En lo que atañe a la traducción, no resulta aceptable el argumento de la apelante relativo al costo que implica una doble traducción, ante la categórica exigencia que sobre documentos presentados en idioma extranjero contienen el art. 6º de la ley 20.305, el art. 123 del código procesal y el art. 96 del reglamento para la justicia nacional en lo civil.

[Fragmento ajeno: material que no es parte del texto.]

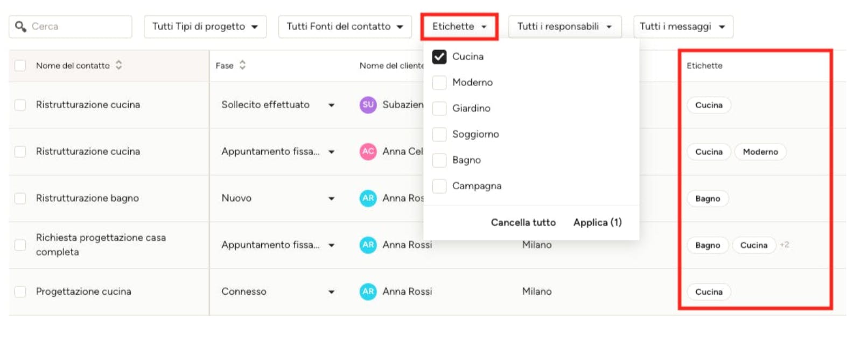Click the AR avatar in Progettazione cucina row
The width and height of the screenshot is (868, 341).
coord(368,292)
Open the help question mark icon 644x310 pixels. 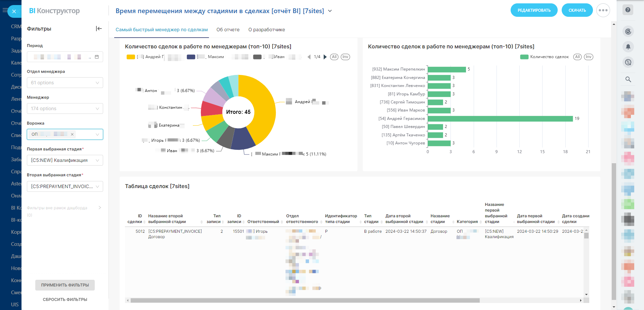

La exigencia se relaciona con la responsabilidad del traductor, pues la traducción se asemeja a una pericia (cfr. Alicia Perugini de Paz y Geuse, “La validez y circulabilidad del poder de representación notarial”, Depalma, Buenos Aires, 1988, págs. 107/8; Goldschmidt, ob. cit., págs. 457/8). No es este el caso salvo la certificación de f. 7, relativa a copias de documento de identidad y pasaporte en el que el instrumento extranjero ha sido otorgado en idioma castellano o en castellano y otro idioma por la propia autoridad o notario actuante en el extranjero, supuesto en el que este tribunal no consideró aplicable la exigencia (sentencia interlocutoria del 9 de marzo de 1990 en autos “Frederick Parker Limited c. Villa, o Villa y Egea” publicada en Noodt Taquela “Derecho internacional privado”, págs. 104/111), oportunidad en la que destacamos que no cabía considerarla una traducción, así como que la cuestión relativa a la presunción de legalidad de los instrumentos públicos extranjeros sobre el cumplimiento de la ley local cabía extenderla a la posibilidad de la autoridad extranjera de otorgar el instrumento en otro idioma que el propio, o en ambos. Por ello, también en este aspecto la decisión apelada ha de ser confirmada, ya que las traducciones acompañadas, efectuadas por notario israelí, no son el documento original otorgado en castellano. Por el contrario, las partidas pertinentes están sólo en hebreo.

Pretender el mérito de la declaratoria de herederos que se habría dictado en Israel es hacer de la cuestión supuesto, ya que se trata de uno de los documentos cuestionados por falta de traducción. Por lo demás, ha de advertirse que no se ha postulado el reconocimiento de esa sentencia extranjera, en cuyo caso habría de cumplirse con el procedimiento correspondiente (art. 517 y ss., aplicables también al reconocimiento), como tampoco, al menos hasta ahora, invocado expresamente su posible valor como documento a los efectos de acreditar los vínculos de que se trata.

Ciertas consideraciones adicionales han de hacerse en relación al instrumento (poder) de fs. 67/71, cuyos originales se desglosaron de fs. 50 bis/64, respecto del cual el primer proveyente señaló a fs. 64 vta./65 que adolece de las apuntadas deficiencias pues no se encuentra debidamente legalizado ni traducido. Añadió que prima facie no surge que el actuario interviniente hubiese certificado la firma de uno de los intervinientes en el acto como poderdantes. Ha de advertirse que las actuaciones de fs. 53 y 54 no son el otorgamiento del poder, sino la presentación de un notario del Estado de Florida (EUA) para su traducción, por uno de los poderdantes del instrumento de fs. 50 bis/51, otorgado con intervención del Cónsul de Israel en Miami.

Por lo expuesto, el tribunal resuelve: confirmar, con los alcances señalados, la resolución apelada y la que la mantiene. Regístrese, notifíquese y devuélvase.- J. M. Ojea Quintana. D. M. Borda. E. L. Fermé.